I disagree with you that there is a 'middle way' in answering the ID Cards proposals being put forward by the government. There is simply no way that us sceptics can make a dent in the government's certainty that it is doing precisely the right thing. If you doubt me, look at the shameful way that the LSE's proposals were treated. The government's attitude to freedom of information and weakening the DPA for its own administrative convenience, shows me that we are unlikely to see 'the necessary safeguards put into place'.

No, the only approach is the scpapping of this monstrosity and a fresh look what it is we are seeking to protect ourselves from. ID Cards have always had something of the air of a solution in desperate search of a problem to solve. The government's inability to build a coherent case for ID Cards just lends credence to that assessment.

I'm not going to replicate the superb comments on this site already, but a few thoughts pop to mind...

1. You actually believe that the pro-privacy world has the ability to set the agenda? You over-estimate your strawman.

2. The LSE work on identity cards pointed a number of major problems with the government plans for identity cards, but supported cards in principle. Response from the government ministers? The LSE are all a bunch of privacy loons.

3. CCTV works and is necessary? Why is it that nearly all the research, some Home Office funded, points that this is not _necessarily_ the case? How exactly is a debate supposed to come out of this area if everyone except for the 'mad' few actually believes this it is necessary?

4. You're amongst the many who pine after a reasonable debate and then blame the advocates as though it is their fault. How are the advocates to fault for the identity card design that would be illegal in many card-carrying countries?

5. The design choices are key parts of the problem. Can all these technologies be designed in privacy-friendly ways? Of course. Are they? No. Are they ever? Rarely.

6. Tell me exactly how a reasonable debate is supposed to take place, and I'll tell you all the times that it has failed. Tell me about the debates that have taken place that weren't spurred by sensationalist media stories? Tell me of any political debate that didn't have attractive and simplistic headlines. Tell me of any Computing article that has had an effect where it's own headlines were deep, detailed, and descriptive.

7. Finally, privacy advocates and experts are often at the forefront of technology. You're painting them as luddites... amazing. Yet the politicians who push these technologies and these designs are how good at understanding technology?

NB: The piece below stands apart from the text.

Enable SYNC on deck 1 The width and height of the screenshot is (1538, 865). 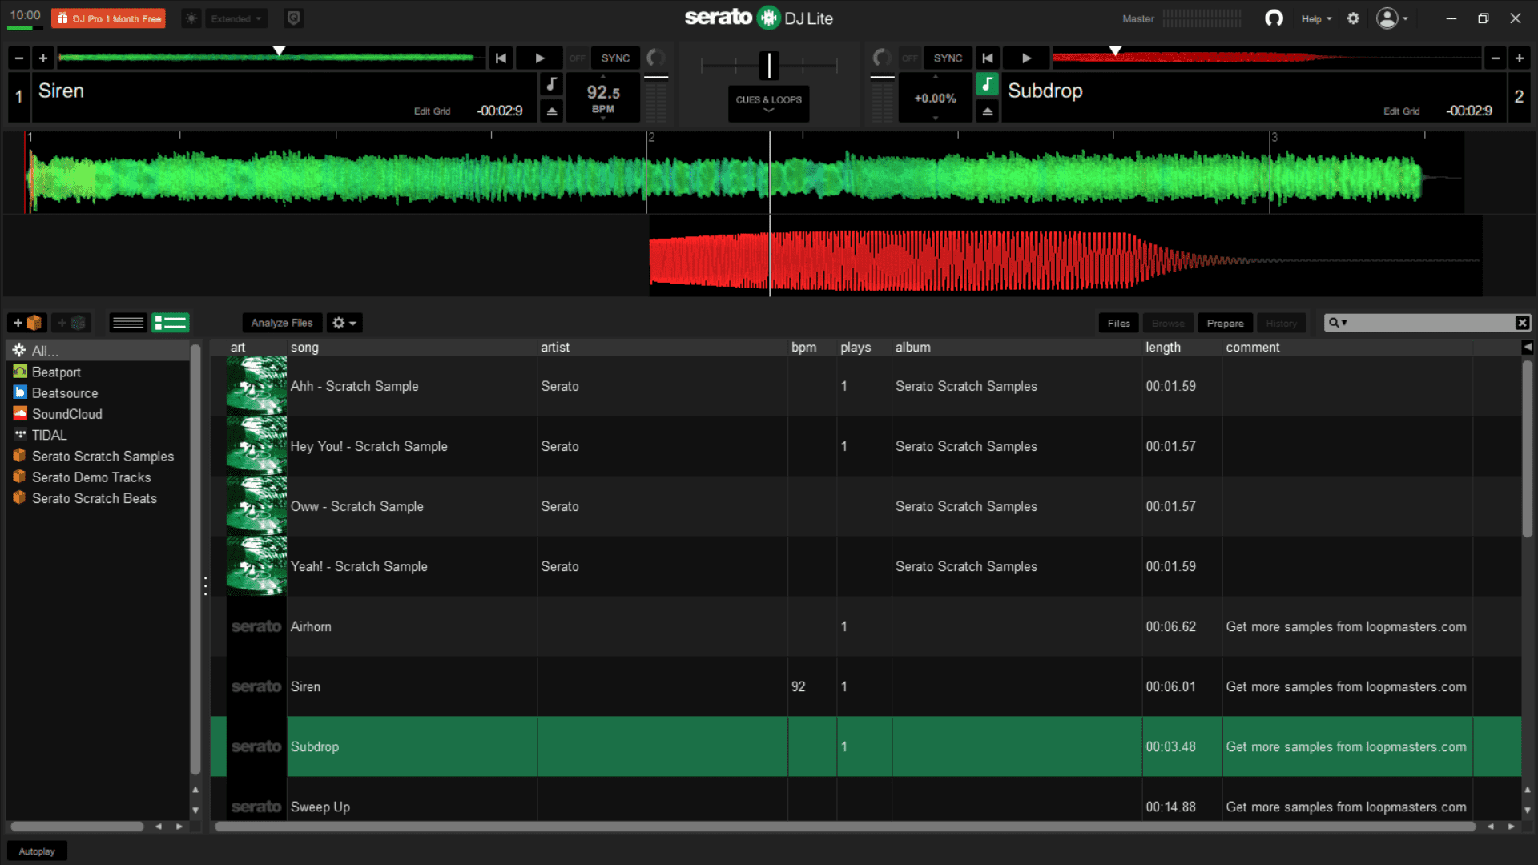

I think both Henrietta and you, Brian, are making a mistake that makes you easy prey to the promotors of universal surveillance schemes. That's the appeal to balance and compromise, which always drags policy in the direction the initiator wants. By looking for a compromise you are affirming the fallacies embedded in the proposals.

In reality there isn't a choice of two alternatives, with a cosy place somewhere in the middle. Those who reject, say, "ID-cards" and centralised ID management, are *not* saying no to use of technology to improve everyday security. They are saying that the policy proposed is bad and dangerous, perhaps even that having a policy in that broad category is bad and dangerous. (Would a standard Government menu in restaurants and at home be a good idea, whatever was on it?) Opponents reject the spurious connection made between that particular programme and an improvement in life. It isn't that we are against improvements in life.

"Don't do X," is not an argument for doing nothing. It is however an argument that doing nothing is better than doing X - or even part of X.

ID Cards as a deterrent? Wake Up!. Two issues here, 1. Who Police's it (and how)? and 2. Has anyone looked out of the window lately and seen the chaos that is being caused by a section of society that makes a simple process like travelling on a bus or shopping in a mall an ordeal? National Security? We can't get the basics right. If we think carrying around a photo of ourselves will stop terrorism (or indeed anything), then the plot has been well and truly lost! Another whole ream of paper work for the 'enforcers' and another platform for the 'Human Rights' brigade. Somewhere in the middle 'Mr and Mrs Ordinary' will lose out - trust me!